§ **WORK TASK**:
Pictures do not belong in the copy. Output exactly the lines from the one containing "Viewport: 438px width, 219px" to the end of the listing below.

· · · · · · ·

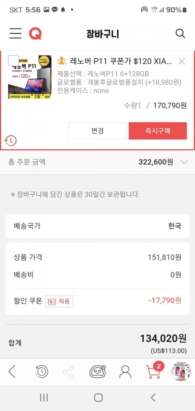Remove the Lenovo P11 item with X

182,61
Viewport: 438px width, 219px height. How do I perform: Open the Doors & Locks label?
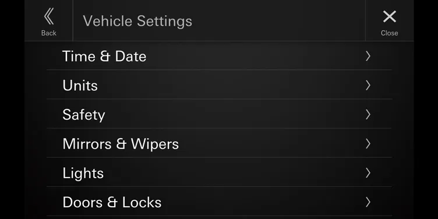click(x=112, y=202)
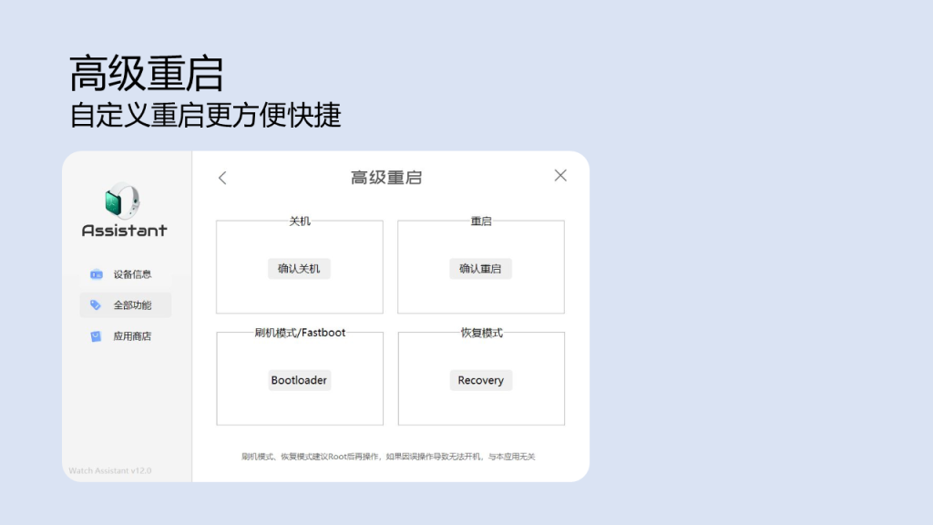
Task: Select the 全部功能 sidebar menu label
Action: click(132, 305)
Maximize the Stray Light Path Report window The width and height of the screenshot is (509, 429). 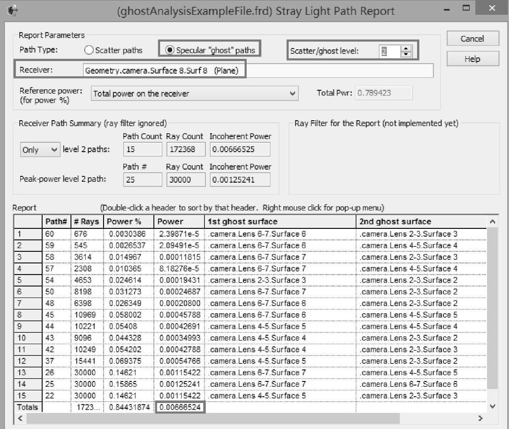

· · · · · · ·

§ **ANSWER SECTION**:
Viewport: 438px width, 219px height. How do I perform: Open the Doors & Locks label?
click(x=112, y=202)
Task: Select the 全部功能 sidebar menu label
Action: click(132, 305)
Maximize the Stray Light Path Report window The width and height of the screenshot is (509, 429). 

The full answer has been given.